Commercially available and in-house algorithms using Axograph (Axon Instruments) and KaleidaGraph software (Synergy Software) were used for analyses. Slow and medium AHP currents were recorded as tail currents activated following a 200 ms step from –50 mV to 0 mV and back to –50 mV (Melyan et al. 2002). Slow and medium AHP currents usually occurred together in a recording and were clearly discernable in the tail current trace as two separate peaks, with the ImAHP time course over before the onset of IsAHP, ensuring adequate separation of each current component.

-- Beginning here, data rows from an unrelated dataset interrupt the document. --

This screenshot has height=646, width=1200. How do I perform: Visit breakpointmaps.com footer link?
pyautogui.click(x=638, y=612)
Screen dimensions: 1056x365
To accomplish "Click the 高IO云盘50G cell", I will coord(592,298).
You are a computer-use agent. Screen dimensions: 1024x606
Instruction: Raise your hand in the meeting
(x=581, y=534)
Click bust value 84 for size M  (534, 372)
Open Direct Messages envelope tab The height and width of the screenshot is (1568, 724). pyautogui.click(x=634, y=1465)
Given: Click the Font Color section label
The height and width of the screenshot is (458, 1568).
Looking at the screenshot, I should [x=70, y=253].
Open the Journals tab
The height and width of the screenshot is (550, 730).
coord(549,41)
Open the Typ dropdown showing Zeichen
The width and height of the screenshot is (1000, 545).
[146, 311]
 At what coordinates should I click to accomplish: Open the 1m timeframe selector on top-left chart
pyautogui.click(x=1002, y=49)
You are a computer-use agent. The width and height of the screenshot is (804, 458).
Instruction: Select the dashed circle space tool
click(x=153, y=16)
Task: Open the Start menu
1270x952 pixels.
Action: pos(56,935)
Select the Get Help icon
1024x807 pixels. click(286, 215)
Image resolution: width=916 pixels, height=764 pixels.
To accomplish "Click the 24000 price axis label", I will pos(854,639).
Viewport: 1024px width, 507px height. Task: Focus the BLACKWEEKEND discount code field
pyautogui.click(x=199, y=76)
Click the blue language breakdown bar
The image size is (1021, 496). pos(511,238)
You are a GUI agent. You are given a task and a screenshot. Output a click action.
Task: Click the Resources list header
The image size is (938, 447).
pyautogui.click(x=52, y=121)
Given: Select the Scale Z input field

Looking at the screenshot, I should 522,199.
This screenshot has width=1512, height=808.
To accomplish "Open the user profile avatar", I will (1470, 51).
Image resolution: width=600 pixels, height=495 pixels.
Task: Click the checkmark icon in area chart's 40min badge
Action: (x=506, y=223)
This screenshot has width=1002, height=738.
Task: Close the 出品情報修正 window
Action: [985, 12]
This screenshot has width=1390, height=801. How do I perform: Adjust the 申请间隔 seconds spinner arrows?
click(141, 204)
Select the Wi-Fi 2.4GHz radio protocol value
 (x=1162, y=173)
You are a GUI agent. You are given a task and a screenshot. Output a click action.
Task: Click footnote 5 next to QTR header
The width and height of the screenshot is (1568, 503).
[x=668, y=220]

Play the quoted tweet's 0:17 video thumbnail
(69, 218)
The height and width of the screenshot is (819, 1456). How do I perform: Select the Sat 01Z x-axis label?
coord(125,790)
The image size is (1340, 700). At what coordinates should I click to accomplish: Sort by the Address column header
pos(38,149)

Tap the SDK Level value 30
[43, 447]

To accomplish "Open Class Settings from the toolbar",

The slow AHP was evoked by depolarizing current pulses (1 s, 100 pA; Melyan et al. 2002). Displayed recordings are averages of 10 traces (pulses given every 20 s). Different time frames were used during analysis to isolate the currents (1–20 s for IsAHP, 0–500 ms for ImAHP). Charge transfer was computed by integrating the area under a current trace between two time points. Data are represented as means ± S.E.M. Student's t test was used for statistical analyses.
Results
Kainate reduces IsAHP in a PKC-dependent manner
In a first set of experiments, we evoked IsAHP as a tail current following a depolarizing voltage step in CA3 pyramidal neurones of WT mice under voltage-clamp conditions (holding potential (Vh) = –50 mV; 200-ms-long depolarizing pulse to 0 mV). The IsAHP charge transfer in control conditions (102.5 ± 10.5 pC; 100 µM picrotoxin, 50 µM D-aminophosphonovalerate(D-APV), 1 µM TTX present) was decreased by 39.9 ± 5.2% after superfusion with 200 nM kainate (57.8 ± 4.7 pC; n = 11; Fig. 1A). Kainate increased the holding current by 67.1 ± 11.9 pA (n = 11; data not shown). When repeating this experiment with hippocampal slices previously incubated for 3 h with the PKC antagonist calphostin C (2 µM), kainate had a significantly reduced effect on IsAHP charge transfer (9.6 ± 4.4%; control, 245.7 ± 68.9 pC; kainate, 224.9 ± 61.4 pC; n = 5; Fig. 1A). This shows that the kainate-induced IsAHP decrease involves a second messenger pathway depending on PKC.
|
Next we evoked IsAHP in pyramidal neurones of GluR5–/– and GluR6–/– mice. Similar to WT, kainate (200 nM) decreased IsAHP charge transfer in GluR5–/– by 43.6 ± 5.9% (control, 83.2 ± 12.7 pC; kainate, 47.5 ± 10.3 pC; n = 9; Fig. 1A) and increased the holding current by 66.5 ± 17.2 pA (n = 9; data not shown). Excluding the GluR5 subunit by pharmacological means in WT slices (500 nM LY 293558) led to nearly identical results: charge transfer decreased by 41.76 ± 4.88% (control, 99.3 ± 13.9 pC; kainate, 56.1 ± 6.7 pC; n = 6; data not shown). The kainate-induced decrease of IsAHP charge transfer in GluR5–/– was significantly reduced by preincubation of slices with the PKC antagonist calphostin C (2 µM; 1.1 ± 4.4%; control, 71.8 ± 11.3 pC; kainate, 71.5 ± 14.3 pC; n = 3; Fig. 1A). This shows that the GluR5 KAR subunit is not likely to participate in the modulation of IsAHP.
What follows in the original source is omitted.